--- Aim of the task ---
Using the data below, report how many lines hold the word "bubble". Include nothing else in the reply.

Dataset items
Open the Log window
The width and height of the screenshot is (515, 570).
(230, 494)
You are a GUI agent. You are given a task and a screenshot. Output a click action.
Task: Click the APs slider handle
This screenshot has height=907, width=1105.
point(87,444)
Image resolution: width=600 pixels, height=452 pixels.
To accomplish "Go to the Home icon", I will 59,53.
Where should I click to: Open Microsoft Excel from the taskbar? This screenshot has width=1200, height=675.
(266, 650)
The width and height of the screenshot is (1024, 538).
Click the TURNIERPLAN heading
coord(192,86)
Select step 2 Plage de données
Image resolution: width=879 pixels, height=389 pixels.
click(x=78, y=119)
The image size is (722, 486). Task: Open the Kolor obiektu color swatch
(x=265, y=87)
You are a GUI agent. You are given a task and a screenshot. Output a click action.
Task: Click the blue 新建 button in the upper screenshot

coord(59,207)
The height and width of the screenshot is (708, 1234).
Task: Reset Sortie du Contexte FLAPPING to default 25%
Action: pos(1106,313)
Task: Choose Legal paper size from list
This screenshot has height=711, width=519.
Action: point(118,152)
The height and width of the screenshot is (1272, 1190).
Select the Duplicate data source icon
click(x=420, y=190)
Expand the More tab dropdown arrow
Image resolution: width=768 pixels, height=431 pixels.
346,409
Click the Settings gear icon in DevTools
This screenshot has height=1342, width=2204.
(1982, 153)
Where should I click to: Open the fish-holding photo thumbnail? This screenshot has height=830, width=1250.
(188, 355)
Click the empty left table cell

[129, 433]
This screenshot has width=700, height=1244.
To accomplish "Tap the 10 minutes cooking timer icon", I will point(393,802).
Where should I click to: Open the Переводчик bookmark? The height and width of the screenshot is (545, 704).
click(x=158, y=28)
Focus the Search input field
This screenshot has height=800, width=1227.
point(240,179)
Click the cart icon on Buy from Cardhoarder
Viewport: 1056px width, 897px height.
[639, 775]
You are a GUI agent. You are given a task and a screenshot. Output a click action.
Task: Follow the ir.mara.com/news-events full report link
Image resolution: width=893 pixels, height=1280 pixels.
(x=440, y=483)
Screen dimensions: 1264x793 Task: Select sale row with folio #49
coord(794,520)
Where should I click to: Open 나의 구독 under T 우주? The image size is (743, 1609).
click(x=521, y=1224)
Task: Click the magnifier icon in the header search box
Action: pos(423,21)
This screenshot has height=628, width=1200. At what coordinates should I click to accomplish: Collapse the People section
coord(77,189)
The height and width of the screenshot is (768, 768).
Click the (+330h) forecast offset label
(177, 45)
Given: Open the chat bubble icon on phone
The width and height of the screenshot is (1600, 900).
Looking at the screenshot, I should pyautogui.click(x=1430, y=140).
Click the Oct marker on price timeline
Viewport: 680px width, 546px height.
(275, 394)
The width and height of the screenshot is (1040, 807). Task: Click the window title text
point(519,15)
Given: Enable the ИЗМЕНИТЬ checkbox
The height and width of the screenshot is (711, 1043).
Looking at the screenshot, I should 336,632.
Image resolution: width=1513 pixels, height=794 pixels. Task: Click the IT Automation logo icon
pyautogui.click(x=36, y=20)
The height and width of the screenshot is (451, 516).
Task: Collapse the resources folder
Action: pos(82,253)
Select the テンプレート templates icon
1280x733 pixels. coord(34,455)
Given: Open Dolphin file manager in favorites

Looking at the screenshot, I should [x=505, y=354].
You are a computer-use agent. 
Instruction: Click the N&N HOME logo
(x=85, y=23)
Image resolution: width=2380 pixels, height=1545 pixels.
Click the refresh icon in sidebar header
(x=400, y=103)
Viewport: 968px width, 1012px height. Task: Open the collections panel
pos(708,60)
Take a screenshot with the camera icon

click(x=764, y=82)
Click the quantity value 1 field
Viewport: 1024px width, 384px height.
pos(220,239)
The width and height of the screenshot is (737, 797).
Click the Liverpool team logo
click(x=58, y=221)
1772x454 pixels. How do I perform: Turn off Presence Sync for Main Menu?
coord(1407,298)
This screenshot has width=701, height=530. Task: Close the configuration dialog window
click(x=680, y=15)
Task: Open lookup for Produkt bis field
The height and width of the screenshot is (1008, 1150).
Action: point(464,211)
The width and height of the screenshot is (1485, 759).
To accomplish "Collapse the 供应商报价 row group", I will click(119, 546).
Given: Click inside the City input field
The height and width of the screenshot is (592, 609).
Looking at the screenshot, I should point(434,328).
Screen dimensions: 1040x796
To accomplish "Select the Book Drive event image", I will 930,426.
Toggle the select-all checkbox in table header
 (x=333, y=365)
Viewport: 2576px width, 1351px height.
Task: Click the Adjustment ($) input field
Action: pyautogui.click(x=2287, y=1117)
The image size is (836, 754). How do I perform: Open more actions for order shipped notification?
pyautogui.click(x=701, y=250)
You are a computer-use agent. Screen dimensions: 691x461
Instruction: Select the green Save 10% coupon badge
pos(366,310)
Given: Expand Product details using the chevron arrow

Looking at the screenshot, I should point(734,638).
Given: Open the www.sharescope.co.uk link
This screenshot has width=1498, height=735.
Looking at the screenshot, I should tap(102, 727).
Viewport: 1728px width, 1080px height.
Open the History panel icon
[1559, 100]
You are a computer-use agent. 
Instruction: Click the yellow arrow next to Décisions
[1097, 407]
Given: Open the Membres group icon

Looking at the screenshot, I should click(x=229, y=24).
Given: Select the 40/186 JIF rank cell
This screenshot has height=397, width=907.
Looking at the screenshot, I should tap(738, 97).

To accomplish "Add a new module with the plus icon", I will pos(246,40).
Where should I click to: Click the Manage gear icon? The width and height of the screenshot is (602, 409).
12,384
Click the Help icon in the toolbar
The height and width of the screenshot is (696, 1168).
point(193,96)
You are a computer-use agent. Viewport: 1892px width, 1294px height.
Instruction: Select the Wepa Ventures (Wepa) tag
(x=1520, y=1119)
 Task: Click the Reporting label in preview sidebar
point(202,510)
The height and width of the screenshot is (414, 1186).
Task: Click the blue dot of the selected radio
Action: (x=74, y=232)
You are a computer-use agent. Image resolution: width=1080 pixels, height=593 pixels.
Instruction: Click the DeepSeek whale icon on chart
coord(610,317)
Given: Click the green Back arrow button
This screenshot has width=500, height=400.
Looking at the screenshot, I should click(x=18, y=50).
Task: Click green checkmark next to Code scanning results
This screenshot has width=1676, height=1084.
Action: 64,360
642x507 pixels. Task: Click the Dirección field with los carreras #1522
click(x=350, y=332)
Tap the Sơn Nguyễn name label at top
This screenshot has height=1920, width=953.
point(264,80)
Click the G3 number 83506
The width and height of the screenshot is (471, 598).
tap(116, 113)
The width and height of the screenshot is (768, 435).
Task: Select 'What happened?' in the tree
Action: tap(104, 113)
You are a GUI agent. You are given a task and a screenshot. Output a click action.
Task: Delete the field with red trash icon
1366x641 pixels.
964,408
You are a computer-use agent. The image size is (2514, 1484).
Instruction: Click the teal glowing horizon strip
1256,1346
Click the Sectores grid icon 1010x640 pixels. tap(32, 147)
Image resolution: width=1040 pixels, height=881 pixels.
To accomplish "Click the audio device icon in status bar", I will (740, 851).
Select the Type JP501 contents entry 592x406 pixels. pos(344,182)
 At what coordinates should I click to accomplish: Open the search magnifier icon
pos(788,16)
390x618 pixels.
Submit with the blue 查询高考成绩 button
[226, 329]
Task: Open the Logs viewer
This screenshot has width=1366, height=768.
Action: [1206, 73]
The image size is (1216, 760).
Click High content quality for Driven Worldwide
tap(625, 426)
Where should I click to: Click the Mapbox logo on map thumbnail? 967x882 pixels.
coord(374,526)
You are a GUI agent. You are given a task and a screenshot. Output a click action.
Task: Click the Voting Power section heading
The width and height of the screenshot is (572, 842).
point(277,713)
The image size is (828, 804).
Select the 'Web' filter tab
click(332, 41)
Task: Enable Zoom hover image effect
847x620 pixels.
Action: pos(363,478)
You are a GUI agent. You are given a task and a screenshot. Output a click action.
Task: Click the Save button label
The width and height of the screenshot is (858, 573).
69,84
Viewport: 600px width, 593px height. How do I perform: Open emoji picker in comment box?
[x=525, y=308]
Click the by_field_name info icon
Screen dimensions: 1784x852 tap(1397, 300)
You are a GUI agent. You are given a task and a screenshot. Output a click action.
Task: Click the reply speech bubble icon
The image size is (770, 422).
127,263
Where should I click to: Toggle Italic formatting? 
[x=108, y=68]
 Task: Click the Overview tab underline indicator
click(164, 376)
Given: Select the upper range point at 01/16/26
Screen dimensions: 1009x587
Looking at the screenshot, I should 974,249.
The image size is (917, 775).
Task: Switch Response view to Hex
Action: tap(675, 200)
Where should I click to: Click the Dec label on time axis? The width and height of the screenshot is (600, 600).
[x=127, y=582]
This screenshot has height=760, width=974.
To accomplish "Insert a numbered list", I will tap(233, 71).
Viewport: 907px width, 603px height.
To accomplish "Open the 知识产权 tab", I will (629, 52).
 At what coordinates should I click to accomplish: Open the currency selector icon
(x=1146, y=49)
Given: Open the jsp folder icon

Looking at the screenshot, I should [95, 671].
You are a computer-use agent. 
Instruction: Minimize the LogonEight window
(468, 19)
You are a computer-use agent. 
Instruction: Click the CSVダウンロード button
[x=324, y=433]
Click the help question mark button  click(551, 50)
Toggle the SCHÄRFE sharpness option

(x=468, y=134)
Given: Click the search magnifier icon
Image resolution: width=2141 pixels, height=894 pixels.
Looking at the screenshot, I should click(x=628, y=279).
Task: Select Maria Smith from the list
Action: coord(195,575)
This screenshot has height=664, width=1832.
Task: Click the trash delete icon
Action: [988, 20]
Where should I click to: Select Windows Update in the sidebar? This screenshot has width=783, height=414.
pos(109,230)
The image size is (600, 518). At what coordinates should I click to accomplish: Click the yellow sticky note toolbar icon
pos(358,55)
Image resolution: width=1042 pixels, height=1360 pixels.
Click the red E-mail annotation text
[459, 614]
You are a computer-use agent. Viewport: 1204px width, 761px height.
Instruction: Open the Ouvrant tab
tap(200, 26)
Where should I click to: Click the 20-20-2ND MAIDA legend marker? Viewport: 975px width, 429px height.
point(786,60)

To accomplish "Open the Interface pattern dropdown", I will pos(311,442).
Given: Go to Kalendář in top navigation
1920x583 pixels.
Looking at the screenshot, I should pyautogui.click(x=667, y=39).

--- Worked solution ---
2